Even if you had all 3 of those contributing it would be borderline. The general advice with lead acid batteries is to only discharge to 50% or so to avoid having an irritatingly short longevity. That size of battery is probably rated somewhere around 120-140ah. Roughly 1.6kwh. Which means you’d be cycling it deeply on a daily basis and it would die pretty quickly. Volts X Amp Hours = Watt Hours so those 12v 18ah batts are 200-odd wh each, would need something like TEN of those, which is a terrible idea (more connections, more failure points, not the cheapest anyway).

If youve been trying to run that AGM in this setup you need to assess whether it’s still healthy enough to be used for something else after you remove it from this application, because it’s doubtful it has survived heathy enough to stay connected with the other batteries you will have to add to this setup, and to not cause more trouble with pack balancing than it’s worth.

If you can still warranty it that would be great, because that would save you one battery worth of money on the new ‘pack’. I would say two of those batteries in parallel would be marginal for this use and three would be ‘ok’. But, just one sufficiently large lifepo4 battery could also do this job well, and may give better value for money in terms of daily cycles given, per dollars spent.
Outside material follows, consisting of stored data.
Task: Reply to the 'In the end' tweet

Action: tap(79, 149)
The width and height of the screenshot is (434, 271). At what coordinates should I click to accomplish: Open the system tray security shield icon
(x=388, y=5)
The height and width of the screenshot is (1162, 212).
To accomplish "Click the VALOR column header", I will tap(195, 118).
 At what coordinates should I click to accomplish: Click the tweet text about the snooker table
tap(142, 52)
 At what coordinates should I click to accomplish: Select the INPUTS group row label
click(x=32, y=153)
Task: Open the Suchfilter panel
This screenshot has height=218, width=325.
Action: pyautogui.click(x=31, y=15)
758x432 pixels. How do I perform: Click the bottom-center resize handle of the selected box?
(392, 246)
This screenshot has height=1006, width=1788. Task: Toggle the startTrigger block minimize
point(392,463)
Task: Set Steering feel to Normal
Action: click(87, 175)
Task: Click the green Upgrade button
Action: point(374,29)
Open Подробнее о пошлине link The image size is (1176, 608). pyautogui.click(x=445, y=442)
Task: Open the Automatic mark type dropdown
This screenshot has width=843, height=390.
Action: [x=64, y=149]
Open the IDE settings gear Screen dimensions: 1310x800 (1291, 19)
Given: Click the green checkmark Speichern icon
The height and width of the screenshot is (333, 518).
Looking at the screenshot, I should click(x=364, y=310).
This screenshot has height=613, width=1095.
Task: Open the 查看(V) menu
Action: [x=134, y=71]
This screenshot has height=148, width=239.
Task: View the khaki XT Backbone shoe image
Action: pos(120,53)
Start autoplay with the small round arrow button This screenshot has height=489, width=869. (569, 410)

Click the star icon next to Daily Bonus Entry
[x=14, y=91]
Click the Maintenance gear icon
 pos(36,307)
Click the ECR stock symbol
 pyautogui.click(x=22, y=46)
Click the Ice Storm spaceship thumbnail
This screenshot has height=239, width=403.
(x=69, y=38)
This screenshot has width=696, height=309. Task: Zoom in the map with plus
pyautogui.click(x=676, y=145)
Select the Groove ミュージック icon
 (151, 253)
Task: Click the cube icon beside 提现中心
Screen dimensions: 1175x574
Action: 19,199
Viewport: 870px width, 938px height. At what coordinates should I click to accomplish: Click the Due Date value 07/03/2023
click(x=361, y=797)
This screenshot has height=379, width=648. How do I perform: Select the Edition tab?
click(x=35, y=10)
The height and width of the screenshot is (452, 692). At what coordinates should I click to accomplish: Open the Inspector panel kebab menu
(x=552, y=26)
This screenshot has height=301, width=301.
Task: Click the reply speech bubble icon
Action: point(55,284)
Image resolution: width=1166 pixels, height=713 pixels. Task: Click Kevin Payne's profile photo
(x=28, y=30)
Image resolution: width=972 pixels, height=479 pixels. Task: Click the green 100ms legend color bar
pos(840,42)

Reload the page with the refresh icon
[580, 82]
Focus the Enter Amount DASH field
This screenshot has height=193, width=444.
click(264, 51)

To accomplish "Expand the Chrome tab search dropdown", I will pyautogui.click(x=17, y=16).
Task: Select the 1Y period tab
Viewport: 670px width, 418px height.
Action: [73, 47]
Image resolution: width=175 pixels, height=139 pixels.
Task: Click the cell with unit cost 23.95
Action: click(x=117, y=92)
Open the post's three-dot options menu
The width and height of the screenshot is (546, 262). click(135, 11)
Also, make sure and adapt all the vague numbers i used in my last post to your specific situation. 8 hours of sunshine is unrealistic and if the panels arent on a solar tracker most of the hours wont give peak production anyway. After assessing the need more accurately you may find you need a larger solar charge controller as well so you can push closer to 600w into the battery when possible, to make up for other times you’ll be making far less.
 
Not to mention that AGM isn't going to take more than about 0.15C for charge current anyway. If you have a 120Ah battery, that would be about 18 Amps. As the battery gets older it will take even less current due to higher internal resistance.
 
I realize my Victron 20mp can't use all three of my 200w Renogy panels (600w) at once, but i dont need all of it. But when it's overcast or cloudy i get much more with three than one 200w panel, right?
Yes
This is called over paneling, and it's great for cloudy days.